Mutation-Based Fuzzing¶

Most randomly generated inputs are syntactically invalid and thus are quickly rejected by the processing program. To exercise functionality beyond input processing, we must increase chances to obtain valid inputs. One such way is so-called mutational fuzzing – that is, introducing small changes to existing inputs that may still keep the input valid, yet exercise new behavior. We show how to create such mutations, and how to guide them towards yet uncovered code, applying central concepts from the popular AFL fuzzer.

from bookutils import YouTubeVideo
YouTubeVideo('5ROhc_42jQU')

Prerequisites

You should know how basic fuzzing works; for instance, from the "Fuzzing" chapter.
You should understand the basics of obtaining coverage.

Synopsis¶

To use the code provided in this chapter, write

>>> from fuzzingbook.MutationFuzzer import <identifier>

and then make use of the following features.

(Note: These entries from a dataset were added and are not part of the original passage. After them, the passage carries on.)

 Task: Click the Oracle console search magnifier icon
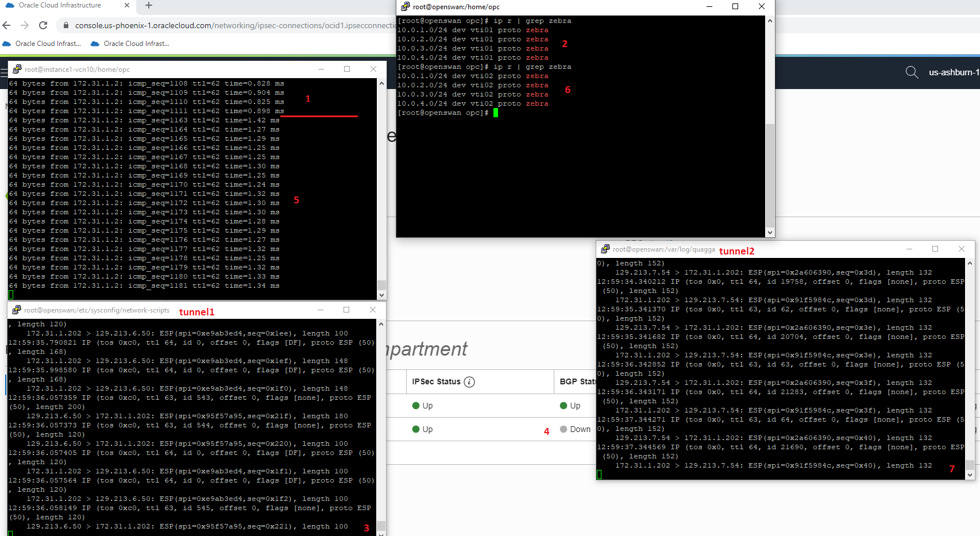[x=912, y=72]
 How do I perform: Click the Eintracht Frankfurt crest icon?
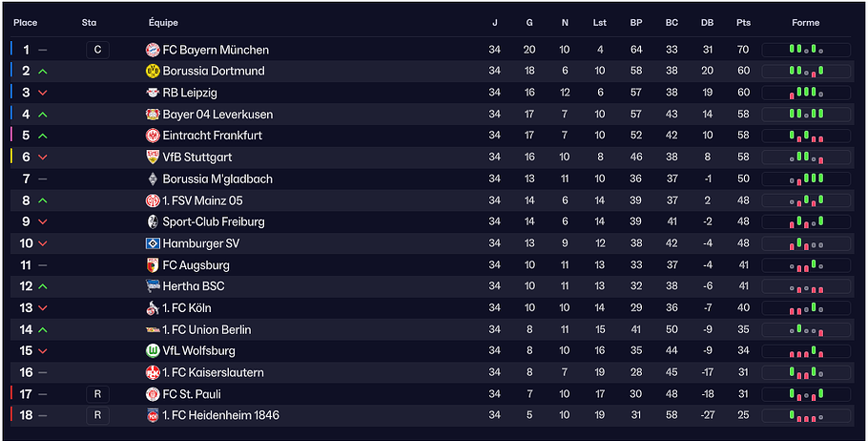pyautogui.click(x=153, y=136)
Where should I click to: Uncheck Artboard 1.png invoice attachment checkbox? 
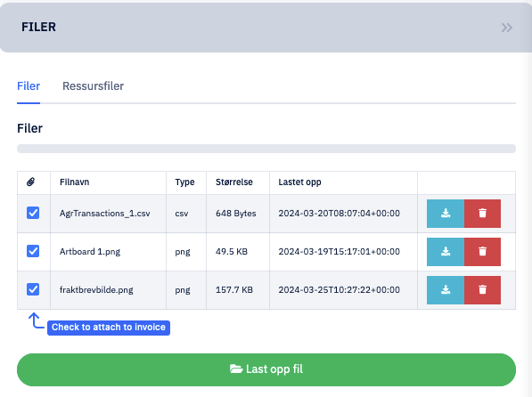(x=33, y=251)
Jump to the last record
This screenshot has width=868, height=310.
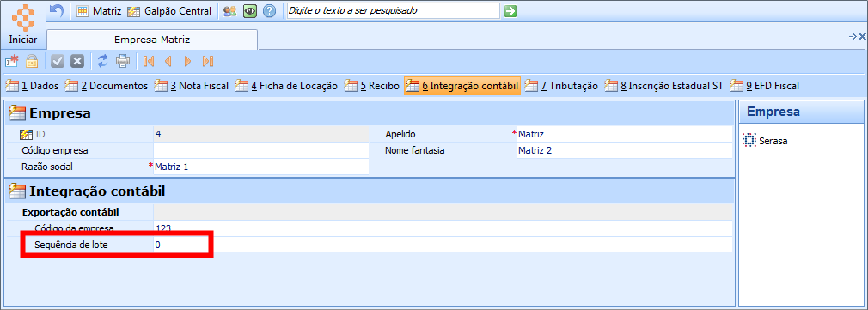[x=208, y=61]
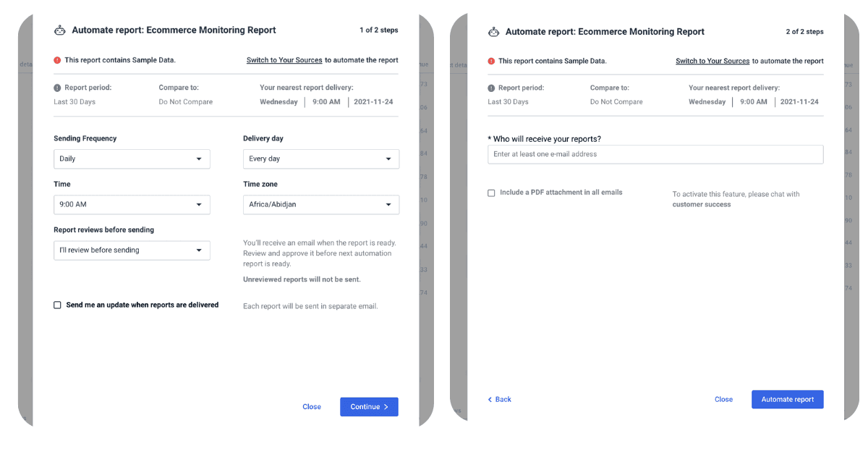Viewport: 868px width, 454px height.
Task: Click the red Sample Data warning icon on step 1
Action: pyautogui.click(x=57, y=60)
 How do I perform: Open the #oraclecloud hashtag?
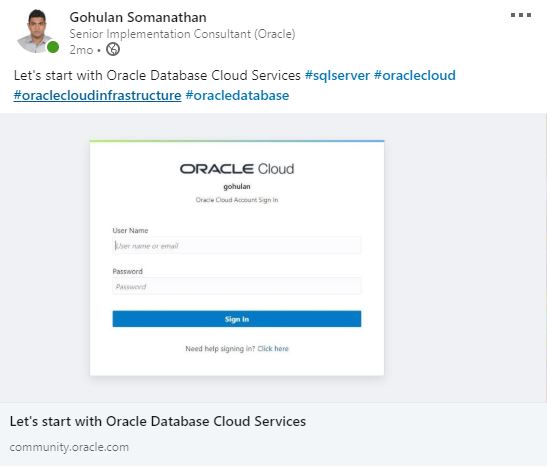pos(415,75)
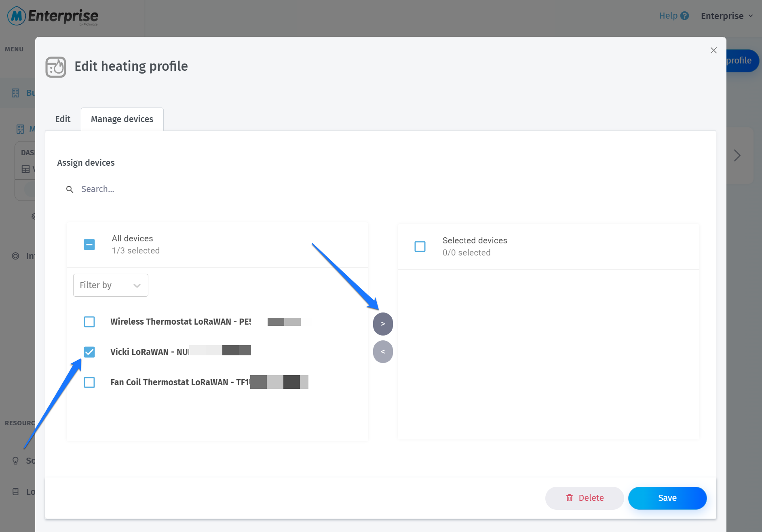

This chapter introduces a MutationFuzzer class that takes a list of seed inputs which are then mutated:

>>> seed_input = "http://www.google.com/search?q=fuzzing"
>>> mutation_fuzzer = MutationFuzzer(seed=[seed_input])
>>> [mutation_fuzzer.fuzz() for i in range(10)]
['http://www.google.com/search?q=fuzzing',
 ']hTtp://ww,google\x1ecom/searc?q=fuzzig',
 'hppY://www.google.cm/seacH?q=fduzzing',
 'http:&//www.goole.com/sear#h?q=fuzz(ingw',
 'http://vww.googlje.om/{earch?q5fuzzing',
 'http://www.google.com/seach?q=uzzing',
 'hv,tp*//www.ggogle.com/seagrch/q=fuzzing',
 "h(tpy:/wGw.goo'l%.com/searc?q=fuz~ing",
 'hp://www.gooelecom/)search?q=fuz?zing?',
 "httpv//www.goo6gl.#om'search?q=Puzzin"]

The MutationCoverageFuzzer maintains a population of inputs, which are then evolved in order to maximize coverage.

>>> mutation_fuzzer = MutationCoverageFuzzer(seed=[seed_input])
>>> mutation_fuzzer.runs(http_runner, trials=10000)
>>> mutation_fuzzer.population[:5]
['http://www.google.com/search?q=fuzzing',
 'http://www.google.com</searc?q=fzzinw',
 'http://twww.google.com/searc`pnu<zzing',
 'http://Btwnww.gIoog|e.cnsearc`pn<zzing',
 'http://www\x0egoogle.com</sea#r#?q=_fdz0zinw']

Fuzzing with Mutations¶

On November 2013, the first version of American Fuzzy Lop (AFL) was released. Since then, AFL has become one of the most successful fuzzing tools and comes in many flavors, e.g., AFLFast, AFLGo, and AFLSmart (which are discussed in this book). AFL has made fuzzing a popular choice for automated vulnerability detection. It was the first to demonstrate that vulnerabilities can be detected automatically at a large scale in many security-critical, real-world applications.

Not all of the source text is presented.